Old Moor welcomed Leigh Ornithological Society today. It was a real pleasure to spend time with this group as they explored the reserve in some of the most changeable weather we’ve had of late. Sorry about that folks, but you are welcome back anytime!
Here’s the summary of today’s sightings…
The bird news from just up the road at Adwick Washland came courtesy of Nigel Smith and included: eleven plus redshank, six or more ringed plover, a dunlin, one curlew and a peregrine. The full list can be found here. Thanks Nigel. From her travels, Karen Williams added a chiffchaff to Adwick’s daylist.
Karen also passed on some exciting news of developments at Wombwell Ings. Very soon there will be alterations made to Wombwell’s hide. This is part of the ‘Wings Across the Ings’ construction project there. New windows will be cut in the back of the existing metal hide and, while there may be some temporary disruption, the result will be better views towards Broomhill Flash and the new wetlands currently being created.
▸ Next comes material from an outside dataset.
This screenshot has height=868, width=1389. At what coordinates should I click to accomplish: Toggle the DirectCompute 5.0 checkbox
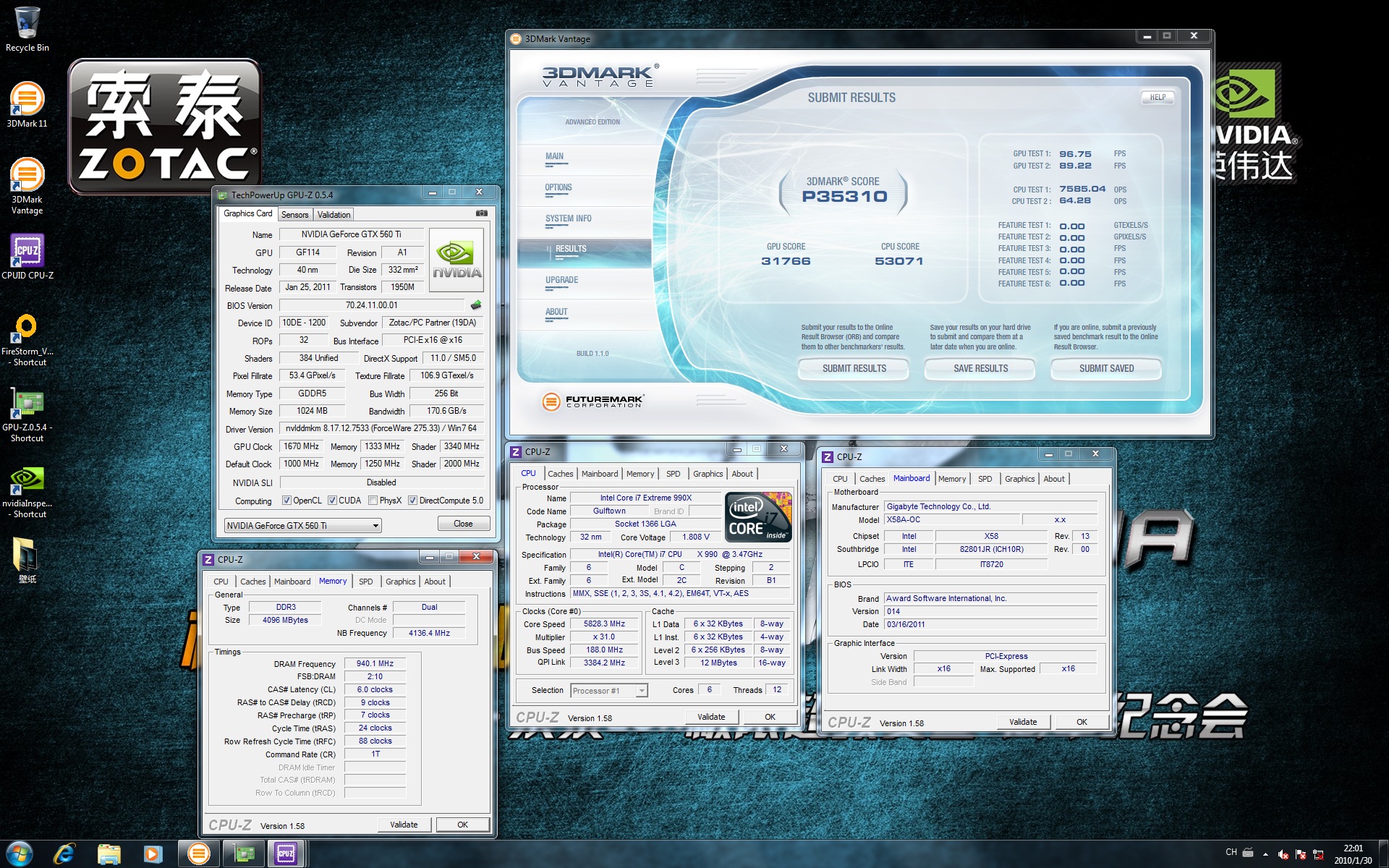click(412, 501)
Reed bunting in the Tree Sparrow Farm this afternoon
Regular readers of this blog (again, so sorry) will know that I quite enjoy a wild day. There’s a whole other range of behaviours to observe, even in familiar species. Today, for example, the pair of redshanks on the Wader Scrape had not only to find enough food, but to trace the edges of the scrape battling gusts of wind that knocked back far bigger creatures - including me!
These small waders only weigh around 120g and yet almost ran around the water’s edge as if unbothered by the gales.
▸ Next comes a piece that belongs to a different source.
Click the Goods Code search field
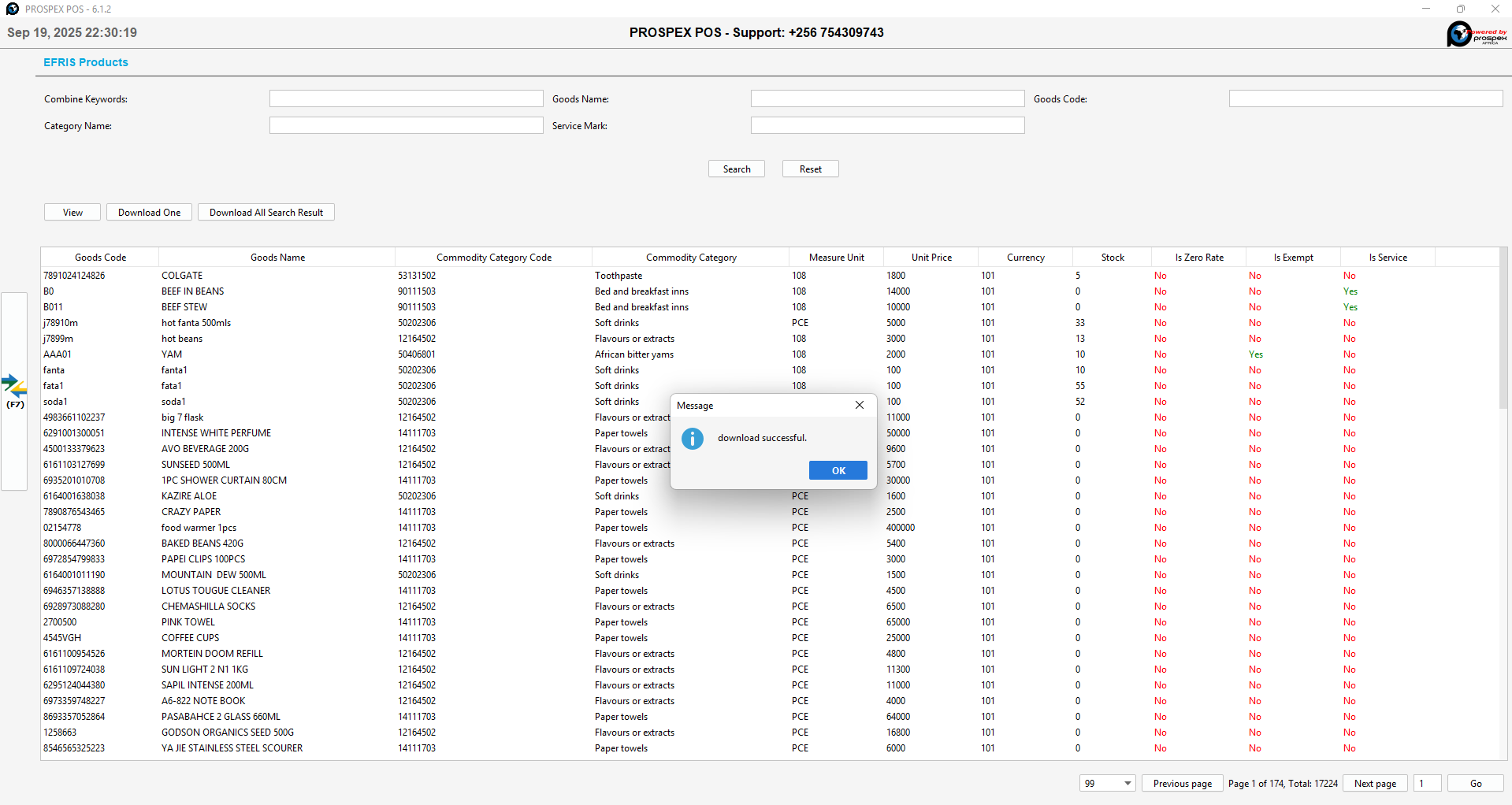This screenshot has height=805, width=1512. (x=1365, y=98)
Stronger than it looks – the redshank!
There’s no doubt one of the star turns at the moment is that very smart Mediterranean gull. Today the gull left the Mere several times but always returned to Island One, close to those sunken drain pipes.
The Med. gull - what a crackin' bird!
Keen readers might have spotted above that, late this afternoon (in fact in the middle of some ‘weather’), an adult yellow-legged gull dropped in to the Wader Scrape. This imposing bird was probably heading somewhere completely different and was temporarily grounded by fierce winds and rain. For a short while it took refuge on an island, right next to the pair of lesser black-backs that had spent all day, heads down, on the Scrape.
Sadly, it appeared not to stay long and the moment the storm passed, it took wing. As far as I know it was last seen heading in the direction of Wombwell Ings.
I can’t end this blog without mentioning that – even given the rushing winds – the booms of a bittern could be picked out across most of the reserve; brambling could still be found easily in the Tree Sparrow Farm; and eight dunlin joined the black-tailed godwit on the Field Pool this morning.
There was – as ever – much to see, hear and enjoy. On that last point, I overheard one of our younger visitors today excitedly tell his family that he wanted to find ‘a cowfinch!’
Luckily we have plenty of those at Old Moor! Until next time.
A 'cowfinch' in the Tree Sparrow Farm between showers
its interesting how YL gulls tend to hang out with lbb gulls rather than with herring gulls. It must be a leg thing!